“No Ironman e nos negócios, você não controla as variáveis”, diz Ana Oliva, do grupo Astra
Durante anos, Ana Oliva Bologna acostumou seu corpo a suportar provas de quase 12 horas entre natação, ciclismo e corrida. Para a presidente do conselho do Grupo Astra, fabricante brasileira de materiais para construção fundada por seu avô, a maior herança do Ironman não foi física, mas sim mental.
Em entrevista ao Bravamente, programa apresentado por Carlos Burle em parceria com NeoFeed, a executiva disse que administra crises corporativas usando exatamente a mesma lógica que aprendeu no esporte: aceitar que nem tudo está sob controle, concentrar energia apenas no que pode ser decidido e nunca perder a capacidade de transmitir confiança para quem está ao redor.

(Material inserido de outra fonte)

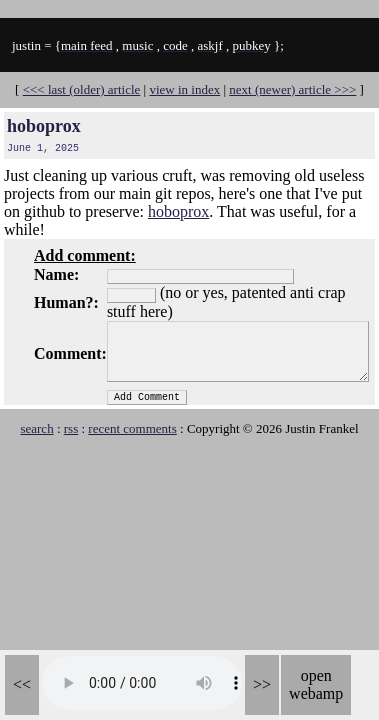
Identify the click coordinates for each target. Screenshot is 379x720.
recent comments (132, 428)
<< (22, 684)
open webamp (316, 684)
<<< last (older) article (82, 89)
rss (71, 428)
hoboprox (44, 126)
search (36, 428)
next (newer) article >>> (292, 89)
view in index (184, 89)
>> (262, 684)
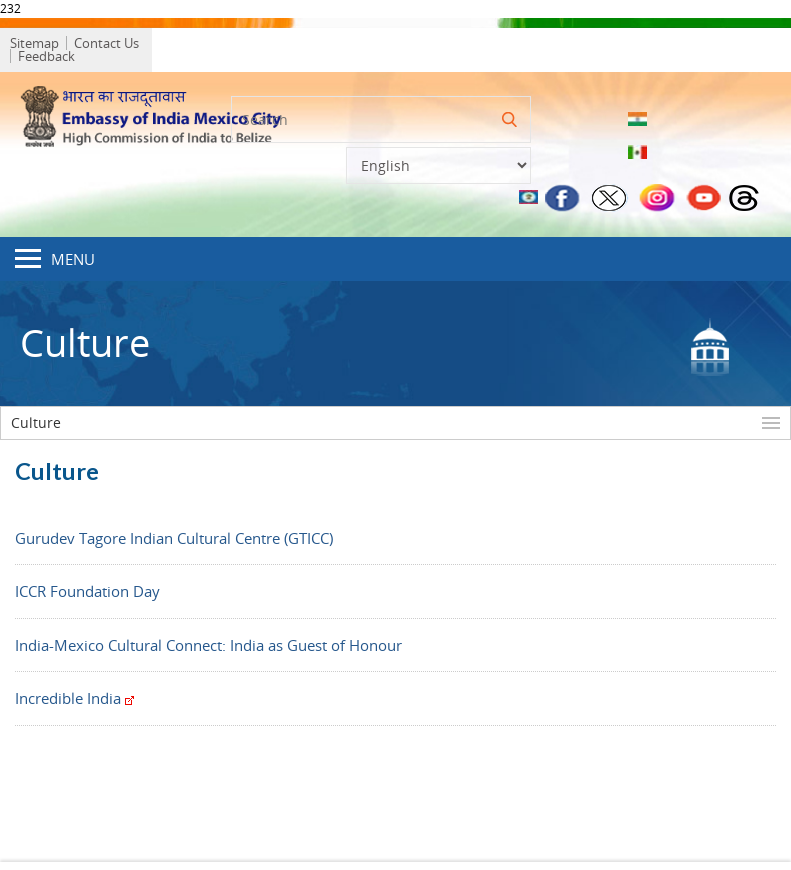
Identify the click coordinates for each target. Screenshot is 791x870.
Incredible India (74, 694)
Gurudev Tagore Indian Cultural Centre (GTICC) (174, 533)
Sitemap (44, 47)
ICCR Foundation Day (87, 587)
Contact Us (116, 47)
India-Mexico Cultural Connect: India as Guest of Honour (208, 640)
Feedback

Em meio à disparada do preço das matérias-primas provocada por conflitos internacionais, fornecedores passaram a reajustar preços, pressionando toda a cadeia industrial. “Meu CEO ligava dizendo que o fornecedor tinha aumentado a matéria-prima em 150%. Minha resposta era: compra. Eu precisava passar segurança para o time”, contou.
Na visão de Ana, o papel da liderança é impedir a insegurança paralise a organização. “Claro que eu fico insegura. São noites sem dormir. Mas não posso transmitir isso para a equipe.”
A executiva compara esse processo às provas de Ironman. Durante a competição, diz ela, não adianta pensar nos quase 226 quilômetros que ainda faltam pela frente. O foco precisa estar apenas na etapa atual. Essa disciplina mental também mudou sua forma de lidar com grandes decisões corporativas.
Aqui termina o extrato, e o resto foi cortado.